Embora precisasse de um pouco de açúcar, para solidificar melhor.

Uma expressão entendida passou pelo rosto de Hannah.

– Então?

Franzi a testa.

– Estes assuntos são secretos. Receitas que mais ninguém tem, senão eu. Não as discuto com ninguém.

LOUISE

–Temos de o tentar atrair para o prazer – diz lady Arlington. – Se conseguirmos arrancá-lo ao desânimo, o resto seguir-se-á certamente.

A sua voz, com o forte sotaque holandês, propaga-se até à sala onde estou sentada. A voz do marido não penetra tão facilmente – é um ribombar grave do qual apanho apenas algumas palavras.

– Mas o sofrimento é uma espécie de prazer – argumenta lady Arlington. – Pelo menos, uma forma de autocomplacência. Hoje, Carlos está a empanturrar-se de dor; amanhã será outro excesso diferente. Ambos derivam da mesma imoderação de carácter que sempre demonstrou.

Outro ribombar.

– Mas não temos de escolher – diz lady Arlington. – Pelo me­nos por enquanto ela pode ser ambas as coisas. Quanto ao resto… atravessaremos essa ponte quando lá chegarmos.

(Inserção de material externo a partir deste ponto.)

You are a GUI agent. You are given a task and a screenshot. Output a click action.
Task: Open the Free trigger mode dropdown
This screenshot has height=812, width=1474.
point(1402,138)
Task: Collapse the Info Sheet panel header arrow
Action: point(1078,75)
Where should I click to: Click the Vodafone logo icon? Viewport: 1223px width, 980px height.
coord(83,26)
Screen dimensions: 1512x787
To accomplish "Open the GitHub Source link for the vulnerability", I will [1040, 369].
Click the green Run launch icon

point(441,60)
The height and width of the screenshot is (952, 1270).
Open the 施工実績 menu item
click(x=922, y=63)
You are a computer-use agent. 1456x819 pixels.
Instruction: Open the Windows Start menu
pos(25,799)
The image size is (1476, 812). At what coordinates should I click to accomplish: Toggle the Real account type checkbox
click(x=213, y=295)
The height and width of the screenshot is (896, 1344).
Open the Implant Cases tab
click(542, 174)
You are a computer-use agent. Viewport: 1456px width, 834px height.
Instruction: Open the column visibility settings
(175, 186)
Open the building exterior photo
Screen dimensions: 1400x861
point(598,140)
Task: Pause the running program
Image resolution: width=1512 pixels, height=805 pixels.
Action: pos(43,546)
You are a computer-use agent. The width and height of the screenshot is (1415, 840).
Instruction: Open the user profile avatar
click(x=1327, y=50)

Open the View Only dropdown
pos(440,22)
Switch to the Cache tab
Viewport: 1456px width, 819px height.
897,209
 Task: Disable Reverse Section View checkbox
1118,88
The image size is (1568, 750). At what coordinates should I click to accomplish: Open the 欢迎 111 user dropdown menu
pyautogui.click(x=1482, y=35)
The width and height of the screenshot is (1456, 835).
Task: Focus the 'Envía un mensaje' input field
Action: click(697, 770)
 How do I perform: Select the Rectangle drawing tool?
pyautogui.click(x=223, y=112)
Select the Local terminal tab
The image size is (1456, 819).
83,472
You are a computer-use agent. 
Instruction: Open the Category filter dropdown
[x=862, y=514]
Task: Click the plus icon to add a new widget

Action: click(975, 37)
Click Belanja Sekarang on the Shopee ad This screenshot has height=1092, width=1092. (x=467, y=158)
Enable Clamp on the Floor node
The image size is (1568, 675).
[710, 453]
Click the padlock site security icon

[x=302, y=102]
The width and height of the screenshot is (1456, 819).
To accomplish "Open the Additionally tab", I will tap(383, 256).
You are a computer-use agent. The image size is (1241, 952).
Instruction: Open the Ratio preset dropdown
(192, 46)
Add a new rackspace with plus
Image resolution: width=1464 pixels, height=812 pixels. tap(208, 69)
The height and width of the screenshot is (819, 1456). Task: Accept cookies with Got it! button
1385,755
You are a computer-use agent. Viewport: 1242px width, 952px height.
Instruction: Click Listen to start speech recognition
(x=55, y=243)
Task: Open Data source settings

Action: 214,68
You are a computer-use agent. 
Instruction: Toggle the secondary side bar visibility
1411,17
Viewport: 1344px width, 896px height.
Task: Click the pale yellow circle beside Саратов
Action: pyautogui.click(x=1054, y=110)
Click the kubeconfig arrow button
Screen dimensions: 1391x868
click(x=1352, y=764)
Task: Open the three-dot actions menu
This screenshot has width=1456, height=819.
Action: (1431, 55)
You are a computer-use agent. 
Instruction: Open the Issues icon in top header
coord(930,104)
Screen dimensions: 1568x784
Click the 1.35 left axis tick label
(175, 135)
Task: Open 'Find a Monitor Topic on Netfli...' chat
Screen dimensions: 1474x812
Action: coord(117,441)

Ela vem ver-me, toda sorridente.

– Persuadi o Bennet a deixar-nos ir à corte, ver uma peça. Uma representação privada. O rei adora teatro, normalmente, mas desde a morte da irmã tem andado algo distraído. Estamos com esperança de que esta diversão possa despertar novamente o seu interesse.

– Parece maravilhoso – digo, obedientemente. Como hóspede, tenho pouco voto na matéria.

– E vou emprestar-lhe um vestido. Usar os da irmã do rei parece ter-lhe despertado o interesse, mas é melhor não o fazermos duas vezes. – Abre o meu roupeiro e estuda o que eu trouxe comigo. – No entanto, as roupas escuras ficam-lhe bem. Vou arranjar qualquer coisa em cinzento.

A peça, francamente, revela-se enfadonha. Somos apenas uns vinte na assistência e a maioria dos espectadores parece achá-la hilariante, embora, pessoalmente, eu me pergunte se estarão a rir da graça da peça ou na esperança de fazer o rei rir também. É a história de um cortesão que finge ser um plebeu para evitar casar com uma mulher de quem finge não gostar mas que, na realidade, pretende seduzir. Em vez de mostrar uma alegria que não sinto, adopto uma expressão de – espero eu – curiosidade delicada mas neutra.